Политолог Алексей Макаркин пишет:
«Сообщения о возможном поглощении ЛДПР Партии дела можно рассматривать в контексте изменения внутрипартийной политики.
При Владимире Жириновском в ЛДПР крайне неохотно принимали выходцев из других партий. И тем более ЛДПР ни с кем не объединялась. Сознательно или нет, но Жириновский следовал логике устава ВКП(б) 1926 года, фактически установившего заградительный барьер для приема в компартию бывших членов других партий. <…>
Жириновский в идеологии был крайне прагматичен, но рассматривал ЛДПР как электоральную машину, которая должна работать бесперебойно, без оглядки на личные мнения, эмоции и комплексы ее участников. Пока партия была слаба, в “теневой кабинет” ЛДПР принимали Лимонова, который, впрочем, так и не получил партбилета. Но как только ЛДПР стала парламентской партией, требования ужесточились, уже к выборам 1995 года Жириновский создал контролируемую “машину”. И в последующие годы немногочисленные идеологизированные депутаты-националисты (Логинов, Курьянович), участвовавшие в “Русских маршах”, в конце концов были вынуждены покинуть партию. Малоуправляемые подчиненные Жириновскому были не нужны — как они не нужны главам корпораций, ориентированных на жесткие механизмы внутрикорпоративного контроля. <…>
В то же время Леонид Слуцкий не харизматик, а парламентский политик, у него нет энергетики Жириновского, способного “вытягивать” ЛДПР на приемлемый электоральный результат.

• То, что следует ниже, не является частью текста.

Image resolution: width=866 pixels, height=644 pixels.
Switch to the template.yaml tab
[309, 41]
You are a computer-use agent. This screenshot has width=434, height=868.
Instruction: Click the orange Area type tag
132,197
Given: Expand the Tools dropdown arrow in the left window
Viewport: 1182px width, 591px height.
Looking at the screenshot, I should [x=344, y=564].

Голосование за партию сейчас в значительной степени носит “мемориальный” характер в память о Жириновском, но возникает вопрос, как долго люди будут голосовать таким необычным образом. В условиях дефицита партийных брендов, возможно, и долго, но не бесконечно.
Поэтому Слуцкий ищет объединительные форматы — тем более, что у Партии дела перспективы почти нулевые <…>, но есть собственное финансирование <…>. Но электоральные плюсы ЛДПР это вряд ли принесет».